I bf DD for almost two years. She took a long time to take to it (I thought bf was just plug and go, but it really does take patience!) so had top ups of formula til six weeks. I chose bf for health benefits for DD and for me, cost, because it's easier to travel and because it's hard to keep everything sterile for ff. Bf was also the way DD and I bonded and it kept me sane as a reliable way to calm her down and get her to sleep. I'd never have believed it when she was struggling to latch, but I have never felt so calm and at peace as when I was feeding DD. I never had trouble finding a quiet corner to breastfeed while out and luckily was able to take breaks to bf DD at work. I bought a pump but ironically DD wouldn't take the bottle once she was older and I found the pump quite tricky to use.

Bf is tricky with work, but could you perhaps do mixed feeding? Don't let anyone guilt you, it is your decision. There are lots of healthy ff babies and bf babies can get ill too. On a personal level though, bf is the thing I enjoyed most about being a mother and I'm so glad I persevered.

PandaNot · 29/10/2013 11:16

Bf ds for 9 months+ and dd for 6 before mixed feeding after returning to work. It was easier and I'm lazy! And it is far cheaper.

stickysausages · 29/10/2013 11:19

Agree panda about cost, I was horrified at the cost of a tin of milk, we also gave bedtime milk which was the same price but a tiny box.

mouseymummy · 29/10/2013 11:21

With dd1 I bf because I knew no different, ff wasn't something I even considered. I was young and just got on with it.

Dd2 I ff because she was loosing too much weight and I couldn't stand the thought of going back into hospital so agreed to ff for 2 days and see if that helped.
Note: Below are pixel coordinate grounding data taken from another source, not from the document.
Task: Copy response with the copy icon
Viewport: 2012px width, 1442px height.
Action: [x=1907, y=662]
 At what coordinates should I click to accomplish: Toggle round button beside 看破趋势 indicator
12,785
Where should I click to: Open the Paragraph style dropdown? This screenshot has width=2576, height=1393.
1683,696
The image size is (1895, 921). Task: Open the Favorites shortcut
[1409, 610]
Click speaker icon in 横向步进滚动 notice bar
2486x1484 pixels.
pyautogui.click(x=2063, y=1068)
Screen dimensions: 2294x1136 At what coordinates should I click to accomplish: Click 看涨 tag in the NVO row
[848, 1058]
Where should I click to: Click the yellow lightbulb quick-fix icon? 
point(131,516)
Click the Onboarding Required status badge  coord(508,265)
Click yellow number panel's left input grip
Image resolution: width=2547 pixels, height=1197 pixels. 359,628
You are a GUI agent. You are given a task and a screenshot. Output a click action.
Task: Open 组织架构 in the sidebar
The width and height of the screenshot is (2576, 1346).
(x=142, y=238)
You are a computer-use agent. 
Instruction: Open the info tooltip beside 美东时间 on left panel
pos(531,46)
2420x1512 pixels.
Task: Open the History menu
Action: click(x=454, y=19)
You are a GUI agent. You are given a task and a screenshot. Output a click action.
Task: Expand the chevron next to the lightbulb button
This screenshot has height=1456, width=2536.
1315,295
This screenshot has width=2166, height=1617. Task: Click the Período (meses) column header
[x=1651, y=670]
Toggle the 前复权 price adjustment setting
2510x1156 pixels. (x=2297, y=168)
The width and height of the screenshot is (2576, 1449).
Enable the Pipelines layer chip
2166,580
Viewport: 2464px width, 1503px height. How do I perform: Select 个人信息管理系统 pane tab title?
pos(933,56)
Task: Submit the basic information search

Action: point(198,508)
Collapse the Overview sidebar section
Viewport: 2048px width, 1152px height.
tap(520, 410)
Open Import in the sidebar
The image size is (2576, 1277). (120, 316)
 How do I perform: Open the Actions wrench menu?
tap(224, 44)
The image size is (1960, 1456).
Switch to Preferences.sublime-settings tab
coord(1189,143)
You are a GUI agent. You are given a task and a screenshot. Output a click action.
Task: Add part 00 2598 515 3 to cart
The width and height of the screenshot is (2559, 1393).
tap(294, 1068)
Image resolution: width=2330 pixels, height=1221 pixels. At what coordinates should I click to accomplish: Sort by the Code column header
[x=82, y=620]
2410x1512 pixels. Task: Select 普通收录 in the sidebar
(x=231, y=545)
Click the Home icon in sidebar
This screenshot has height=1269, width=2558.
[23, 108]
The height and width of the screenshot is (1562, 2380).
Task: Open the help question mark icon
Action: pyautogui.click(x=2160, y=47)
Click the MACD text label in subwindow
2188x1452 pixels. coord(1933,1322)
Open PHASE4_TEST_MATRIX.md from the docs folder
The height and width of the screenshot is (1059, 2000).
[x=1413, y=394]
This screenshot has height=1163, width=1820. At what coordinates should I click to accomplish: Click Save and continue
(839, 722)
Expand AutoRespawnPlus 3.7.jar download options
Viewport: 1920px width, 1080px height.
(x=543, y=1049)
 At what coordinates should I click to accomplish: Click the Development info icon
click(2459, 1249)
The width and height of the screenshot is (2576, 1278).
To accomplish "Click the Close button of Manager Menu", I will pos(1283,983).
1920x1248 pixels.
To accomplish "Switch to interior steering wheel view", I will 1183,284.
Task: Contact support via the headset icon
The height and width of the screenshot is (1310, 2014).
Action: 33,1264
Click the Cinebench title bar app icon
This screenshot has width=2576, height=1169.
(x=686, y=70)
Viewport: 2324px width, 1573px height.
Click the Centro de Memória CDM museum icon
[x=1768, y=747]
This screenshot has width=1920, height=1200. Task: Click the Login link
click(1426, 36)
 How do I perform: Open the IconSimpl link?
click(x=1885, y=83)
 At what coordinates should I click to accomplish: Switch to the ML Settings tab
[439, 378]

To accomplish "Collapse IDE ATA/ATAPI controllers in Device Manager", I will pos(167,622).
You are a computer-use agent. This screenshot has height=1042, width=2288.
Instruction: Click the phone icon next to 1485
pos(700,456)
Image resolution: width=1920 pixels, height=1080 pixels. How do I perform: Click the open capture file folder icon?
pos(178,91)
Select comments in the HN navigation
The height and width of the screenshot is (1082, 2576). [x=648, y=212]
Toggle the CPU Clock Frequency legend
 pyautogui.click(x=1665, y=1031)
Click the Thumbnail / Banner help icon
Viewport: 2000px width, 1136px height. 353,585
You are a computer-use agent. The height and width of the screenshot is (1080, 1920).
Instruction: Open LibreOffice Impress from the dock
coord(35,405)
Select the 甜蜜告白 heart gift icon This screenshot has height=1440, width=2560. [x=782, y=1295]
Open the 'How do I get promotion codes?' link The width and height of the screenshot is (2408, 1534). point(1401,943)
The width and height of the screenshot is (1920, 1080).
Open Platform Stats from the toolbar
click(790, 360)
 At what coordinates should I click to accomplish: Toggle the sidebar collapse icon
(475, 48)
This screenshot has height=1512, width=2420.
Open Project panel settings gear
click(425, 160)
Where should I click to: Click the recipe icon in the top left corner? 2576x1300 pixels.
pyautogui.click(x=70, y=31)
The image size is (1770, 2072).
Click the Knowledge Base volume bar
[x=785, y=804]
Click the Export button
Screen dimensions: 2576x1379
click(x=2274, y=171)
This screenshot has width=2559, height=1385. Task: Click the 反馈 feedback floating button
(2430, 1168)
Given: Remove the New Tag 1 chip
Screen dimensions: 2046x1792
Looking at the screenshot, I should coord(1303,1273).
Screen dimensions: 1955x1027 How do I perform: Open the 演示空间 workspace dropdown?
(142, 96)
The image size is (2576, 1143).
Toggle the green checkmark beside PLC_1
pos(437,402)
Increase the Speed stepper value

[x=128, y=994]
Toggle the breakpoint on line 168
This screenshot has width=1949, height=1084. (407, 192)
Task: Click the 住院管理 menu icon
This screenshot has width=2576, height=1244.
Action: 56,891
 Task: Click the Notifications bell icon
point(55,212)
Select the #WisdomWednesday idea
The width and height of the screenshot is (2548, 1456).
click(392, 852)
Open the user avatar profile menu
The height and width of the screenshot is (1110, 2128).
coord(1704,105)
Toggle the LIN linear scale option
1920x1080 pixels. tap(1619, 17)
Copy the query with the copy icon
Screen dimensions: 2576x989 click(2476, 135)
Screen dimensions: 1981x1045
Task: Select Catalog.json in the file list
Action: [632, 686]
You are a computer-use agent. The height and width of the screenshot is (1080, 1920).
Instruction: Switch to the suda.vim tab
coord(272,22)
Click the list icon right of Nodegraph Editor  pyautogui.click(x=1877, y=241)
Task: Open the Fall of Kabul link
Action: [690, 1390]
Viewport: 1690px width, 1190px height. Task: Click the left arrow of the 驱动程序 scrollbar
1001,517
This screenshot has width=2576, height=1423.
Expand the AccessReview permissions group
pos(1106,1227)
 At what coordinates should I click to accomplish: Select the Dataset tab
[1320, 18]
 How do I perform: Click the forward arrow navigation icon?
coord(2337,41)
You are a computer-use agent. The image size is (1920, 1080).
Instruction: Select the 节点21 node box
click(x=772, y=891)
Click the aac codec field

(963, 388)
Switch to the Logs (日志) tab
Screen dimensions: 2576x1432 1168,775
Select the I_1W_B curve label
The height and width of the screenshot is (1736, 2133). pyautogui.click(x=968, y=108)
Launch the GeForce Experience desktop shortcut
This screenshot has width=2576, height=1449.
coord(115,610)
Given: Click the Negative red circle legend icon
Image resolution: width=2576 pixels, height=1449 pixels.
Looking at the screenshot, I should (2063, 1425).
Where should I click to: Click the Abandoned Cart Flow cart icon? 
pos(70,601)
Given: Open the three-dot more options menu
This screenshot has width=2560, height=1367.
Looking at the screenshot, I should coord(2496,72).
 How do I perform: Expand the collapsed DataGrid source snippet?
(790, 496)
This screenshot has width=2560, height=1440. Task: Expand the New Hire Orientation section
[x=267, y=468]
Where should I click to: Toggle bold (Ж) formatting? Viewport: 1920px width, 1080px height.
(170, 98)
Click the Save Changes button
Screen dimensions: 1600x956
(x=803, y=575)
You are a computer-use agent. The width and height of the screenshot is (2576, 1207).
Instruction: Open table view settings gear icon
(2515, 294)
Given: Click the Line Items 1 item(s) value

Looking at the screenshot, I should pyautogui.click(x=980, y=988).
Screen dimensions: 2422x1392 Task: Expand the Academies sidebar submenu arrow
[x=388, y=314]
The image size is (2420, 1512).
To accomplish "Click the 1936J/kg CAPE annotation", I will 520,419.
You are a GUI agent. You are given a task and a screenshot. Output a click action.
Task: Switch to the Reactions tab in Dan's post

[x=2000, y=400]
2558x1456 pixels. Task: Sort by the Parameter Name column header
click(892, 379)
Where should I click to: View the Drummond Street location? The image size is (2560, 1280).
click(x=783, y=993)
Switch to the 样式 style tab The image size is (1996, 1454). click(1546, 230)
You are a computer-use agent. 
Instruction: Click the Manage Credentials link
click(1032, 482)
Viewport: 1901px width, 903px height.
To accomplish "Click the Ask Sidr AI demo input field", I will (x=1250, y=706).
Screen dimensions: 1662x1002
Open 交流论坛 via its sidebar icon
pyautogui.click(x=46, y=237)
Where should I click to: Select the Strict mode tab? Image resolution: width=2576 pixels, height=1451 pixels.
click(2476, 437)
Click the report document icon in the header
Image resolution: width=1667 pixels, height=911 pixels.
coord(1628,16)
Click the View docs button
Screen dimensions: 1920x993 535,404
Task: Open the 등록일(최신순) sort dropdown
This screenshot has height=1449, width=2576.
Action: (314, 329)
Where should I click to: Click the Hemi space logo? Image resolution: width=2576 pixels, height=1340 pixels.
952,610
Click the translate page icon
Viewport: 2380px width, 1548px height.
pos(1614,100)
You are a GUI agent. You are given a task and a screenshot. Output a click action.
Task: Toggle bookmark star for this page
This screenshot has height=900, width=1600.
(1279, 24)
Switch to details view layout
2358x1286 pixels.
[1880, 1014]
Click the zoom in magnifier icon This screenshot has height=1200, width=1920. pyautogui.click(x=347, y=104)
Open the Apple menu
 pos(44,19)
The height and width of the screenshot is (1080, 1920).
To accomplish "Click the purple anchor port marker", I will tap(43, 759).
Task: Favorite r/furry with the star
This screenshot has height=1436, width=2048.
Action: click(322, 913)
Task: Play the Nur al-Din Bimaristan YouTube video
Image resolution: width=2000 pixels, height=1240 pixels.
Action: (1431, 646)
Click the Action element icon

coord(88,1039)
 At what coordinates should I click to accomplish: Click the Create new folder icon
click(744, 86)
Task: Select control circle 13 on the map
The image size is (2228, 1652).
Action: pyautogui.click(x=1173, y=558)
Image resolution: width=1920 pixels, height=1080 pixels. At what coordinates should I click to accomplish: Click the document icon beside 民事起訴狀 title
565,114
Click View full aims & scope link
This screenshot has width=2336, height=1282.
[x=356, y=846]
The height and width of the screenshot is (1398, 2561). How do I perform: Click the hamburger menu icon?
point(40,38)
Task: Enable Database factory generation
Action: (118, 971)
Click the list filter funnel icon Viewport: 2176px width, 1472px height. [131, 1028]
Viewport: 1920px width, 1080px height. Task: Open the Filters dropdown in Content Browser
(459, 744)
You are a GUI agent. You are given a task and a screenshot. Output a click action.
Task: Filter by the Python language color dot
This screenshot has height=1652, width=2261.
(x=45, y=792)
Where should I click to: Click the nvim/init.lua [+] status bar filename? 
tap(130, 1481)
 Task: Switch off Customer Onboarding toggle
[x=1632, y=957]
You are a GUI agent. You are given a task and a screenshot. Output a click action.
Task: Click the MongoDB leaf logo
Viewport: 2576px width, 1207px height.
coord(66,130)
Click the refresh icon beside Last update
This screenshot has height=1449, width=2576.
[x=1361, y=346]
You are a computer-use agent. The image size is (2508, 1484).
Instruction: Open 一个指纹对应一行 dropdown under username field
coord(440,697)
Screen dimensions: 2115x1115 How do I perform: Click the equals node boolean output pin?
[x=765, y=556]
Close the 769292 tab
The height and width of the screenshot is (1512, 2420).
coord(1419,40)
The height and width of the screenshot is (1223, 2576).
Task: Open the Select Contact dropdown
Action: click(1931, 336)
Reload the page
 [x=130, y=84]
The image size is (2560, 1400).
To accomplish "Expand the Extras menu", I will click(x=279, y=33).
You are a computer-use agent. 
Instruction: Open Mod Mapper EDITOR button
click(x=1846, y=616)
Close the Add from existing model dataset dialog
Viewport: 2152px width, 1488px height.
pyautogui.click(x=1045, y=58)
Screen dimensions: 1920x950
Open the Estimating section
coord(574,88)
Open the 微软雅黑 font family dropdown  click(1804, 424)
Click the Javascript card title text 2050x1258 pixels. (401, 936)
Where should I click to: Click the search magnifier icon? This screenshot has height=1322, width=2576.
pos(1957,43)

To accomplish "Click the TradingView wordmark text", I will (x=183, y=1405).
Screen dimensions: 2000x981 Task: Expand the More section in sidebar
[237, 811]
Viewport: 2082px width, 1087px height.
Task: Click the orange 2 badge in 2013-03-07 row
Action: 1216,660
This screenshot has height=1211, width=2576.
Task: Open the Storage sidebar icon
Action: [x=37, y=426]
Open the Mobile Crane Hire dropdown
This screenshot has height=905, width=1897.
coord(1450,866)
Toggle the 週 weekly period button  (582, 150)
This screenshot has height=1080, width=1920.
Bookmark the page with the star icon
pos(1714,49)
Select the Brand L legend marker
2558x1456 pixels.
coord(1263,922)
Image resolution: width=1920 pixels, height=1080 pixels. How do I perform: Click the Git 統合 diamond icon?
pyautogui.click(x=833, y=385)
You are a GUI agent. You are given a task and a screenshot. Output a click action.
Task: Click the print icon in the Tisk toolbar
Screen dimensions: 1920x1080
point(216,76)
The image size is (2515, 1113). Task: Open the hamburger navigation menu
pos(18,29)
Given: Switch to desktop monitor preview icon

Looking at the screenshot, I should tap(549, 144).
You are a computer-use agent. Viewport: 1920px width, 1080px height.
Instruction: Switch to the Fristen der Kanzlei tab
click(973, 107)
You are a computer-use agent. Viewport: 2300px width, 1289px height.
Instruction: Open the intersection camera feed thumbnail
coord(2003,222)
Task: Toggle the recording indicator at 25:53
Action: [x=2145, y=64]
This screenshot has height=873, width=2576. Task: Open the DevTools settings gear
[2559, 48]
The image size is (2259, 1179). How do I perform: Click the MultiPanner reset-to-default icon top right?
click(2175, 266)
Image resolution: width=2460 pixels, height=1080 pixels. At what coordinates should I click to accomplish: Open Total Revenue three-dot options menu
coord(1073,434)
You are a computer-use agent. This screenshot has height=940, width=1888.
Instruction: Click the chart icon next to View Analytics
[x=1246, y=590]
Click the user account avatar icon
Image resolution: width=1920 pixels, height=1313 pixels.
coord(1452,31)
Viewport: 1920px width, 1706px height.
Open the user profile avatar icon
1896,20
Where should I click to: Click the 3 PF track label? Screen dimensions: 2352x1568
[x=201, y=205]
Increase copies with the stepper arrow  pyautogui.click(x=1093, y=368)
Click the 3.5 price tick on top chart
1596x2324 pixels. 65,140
She gained loads and was obviously happier on formula.

Ds is 11 days old and is bf, it's going well so far and I love watching him as he feeds. It's a bugger being the only one to be able to feed but I'm hoping to express and maybe have a night off (that's if he takes a bottle and latches on the boob again OK)

IBelieveInAngles · 29/10/2013 11:26

I started off trying to bf.

DS1- BFed until 5wks
DS2- BFed until 6mnths.

Shellywelly1973 · 29/10/2013 11:29

I've done both.

My problem now is lack of physical help. Dp works shifts. I work full time. 3 dc, 1 with complex SN. Im torn between doing what is perceived by hcps as doing the best for my baby or the best for me & my family.

Bf is exhausting. No one to do nights or take over. I will go back to my normal routine within days of giving birth. I will be working from 4 weeks-though from home & as little as possible...but im self employed. If I take 3/6 months leave I won't have a business left. I couldn't afford months off work.

Its so difficult. I think you just end up doing what's right for you & your family in the end.

Bambamb · 29/10/2013 11:33

At the time (7 years ago) it was all consuming deciding on these things but I can honestly say that now, if I put all DS's friends in a row you could not tell who bf and who ff, who used washable nappies or not, who slept through the night before 6 months, who was potty trained first etc.

I couldn't agree with this more.
I bf DS until he was 2, really glad I did, however I was very stressed in the early days about it not working out and didn't want him to have any formula whatsoever.
I'm now expecting DC2 and will be more casual about it. I definitely will bf again as overall I think it's more convenient when out and about - I felt very reassured by knowing that I always had milk on tap no matter where I was. But I will not worry so much about maybe DH doing a night feed of formula if required (once my supply is established).
I really ran myself into the ground last time unnecessarily I think.
I'm determined to express successfully this time too, never mastered that last time and DS never took a bottle EVER, I did every single feed which was hard going. I don't know why I put so much pressure on myself to be honest!